Office of Agricultural Law Enforcement Receives State Accreditation

News Date June 11, 2007

Florida Agriculture and Consumer Services Commissioner Charles H. Bronson announced last week that the Office of Agricultural Law Enforcement (AgLaw) has been awarded accredited status by the Commission for Florida Law Enforcement Accreditation (CFA) at a commission meeting in Stuart, Florida. CFA is based in Orlando, Florida and reviews all aspects of an agency's policies and procedures, management, operations, and support services to determine compliance with 276 recognized standards of excellence. 

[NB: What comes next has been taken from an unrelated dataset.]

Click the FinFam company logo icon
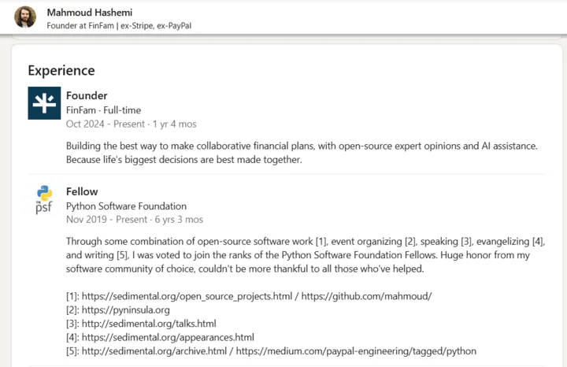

CFA Chairman Chuck Rinehart, chief of the Punta Gorda Police Department, formally presented the certificate of accreditation to Bronson and Colonel Darrell Liford of AgLaw on Wednesday, June 6, 2007, after a successful inspection of AgLaw facilities and interviews with personnel that occurred in April of this year. 

Undergoing the voluntary state accreditation process provides a law enforcement agency with a "quality assurance review" and encourages intense self-scrutiny, resulting in more efficient and effective daily operations. Becoming accredited by the Commission for Florida Law Enforcement Accreditation is considered a significant accomplishment, and this status is held in high esteem by the criminal justice community. 

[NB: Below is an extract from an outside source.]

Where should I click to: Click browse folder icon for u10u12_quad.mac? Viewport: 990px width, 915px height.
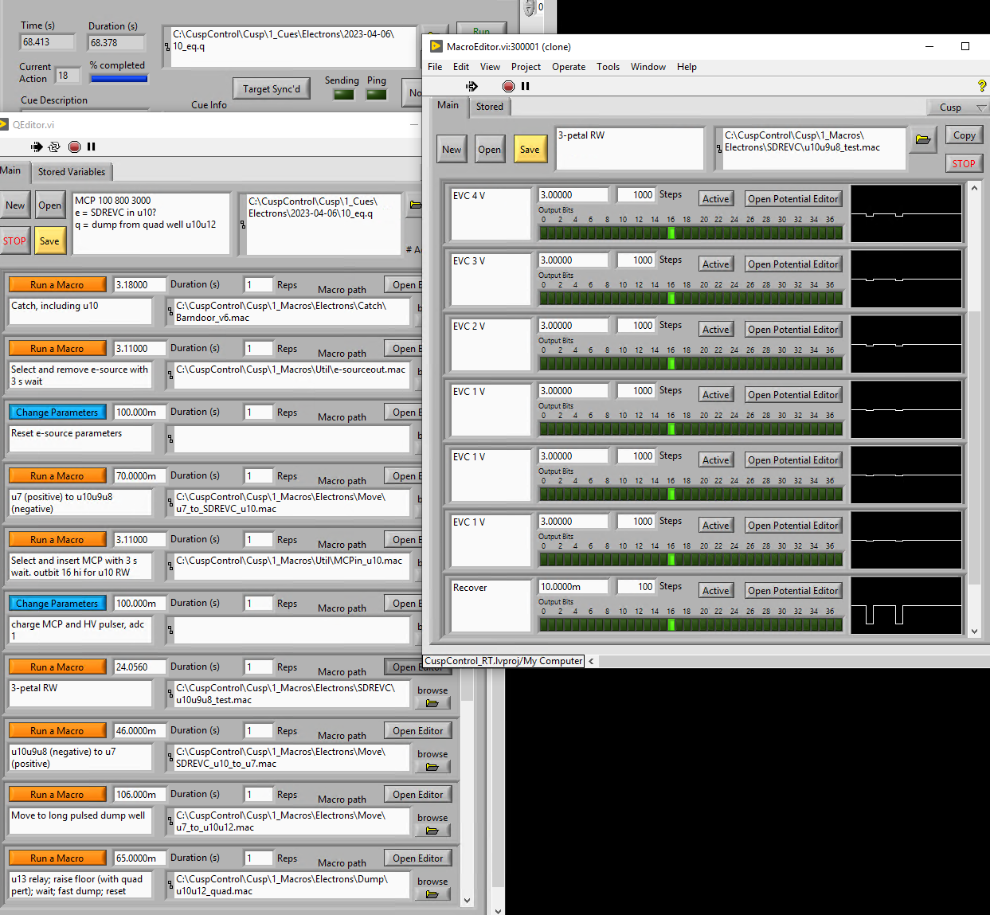coord(432,894)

Once compliance is achieved, accreditation status is awarded for a period of three years, at which point the agency will have to be re-accredited. This forces every accredited agency to establish and maintain standards that represent current professional law enforcement practices, to strive to increase effectiveness and efficiency in the delivery of law enforcement services, to institute practices that reduce liability for the agency and its personnel, and to update systems that make an agency and its personnel accountable to the constituency they serve.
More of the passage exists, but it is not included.